North registered to take the test in the spring of 2012 and waited months for her entries to be assessed. She passed on her first try, even though she was told most don’t pass in that first year, even though most teachers have to reassess their scores and try again, she said. North was one of the fortunate ones.
“So there I was, up at 5 a.m., refreshing my computer constantly — waiting,” North said in a written statement. “When my computer finally refreshed to show my scores, I started screaming.”
She received her recertification in 2022, which shows she is “willing to change and grow constantly,” she said.
“To me, this designation is worth more than any degree a person can earn because this is my recognition of my teaching abilities, not some paper I wrote, but what I actually do in the classroom,” North said in a written statement. “I’ve earned two master’s and am working on a doctoral degree, but these degrees are simply following a set of courses to learn about various parts of education. The National Board process is a look into me as a teacher.

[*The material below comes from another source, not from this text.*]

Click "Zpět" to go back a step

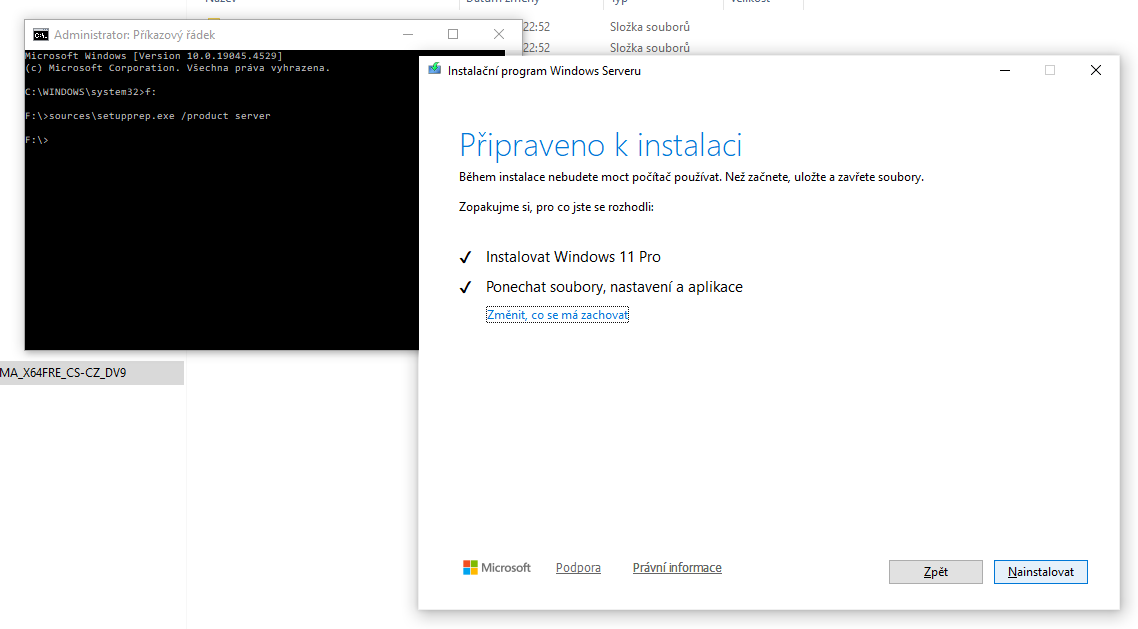(x=935, y=571)
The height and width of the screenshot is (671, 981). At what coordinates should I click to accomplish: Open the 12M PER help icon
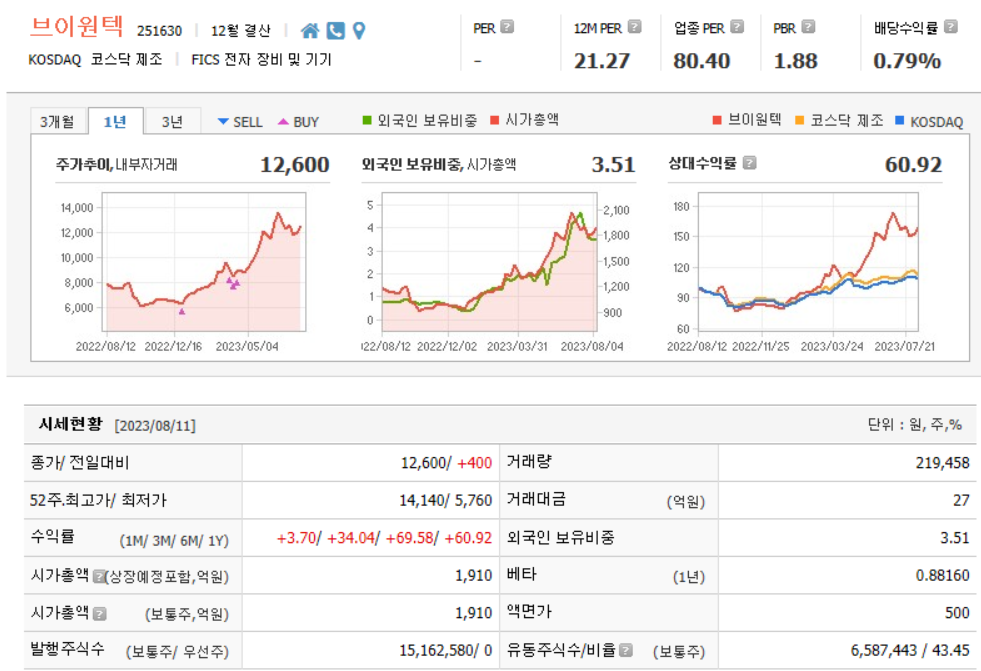click(x=633, y=27)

I’m proud to say I am a National Board-certified teacher.”
The National Board, a nonprofit established in 1987, “was designed to develop, retain and recognize accomplished teachers and to generate ongoing improvement in schools nationwide,” according to its website.
To that end, it maintains “high and rigorous standards for what accomplished teachers should know and be able to do,” provides “a national voluntary system certifying teachers who meet these standards,” and advocates for related education reform to integrate National Board certification in U.S. education, the website also said.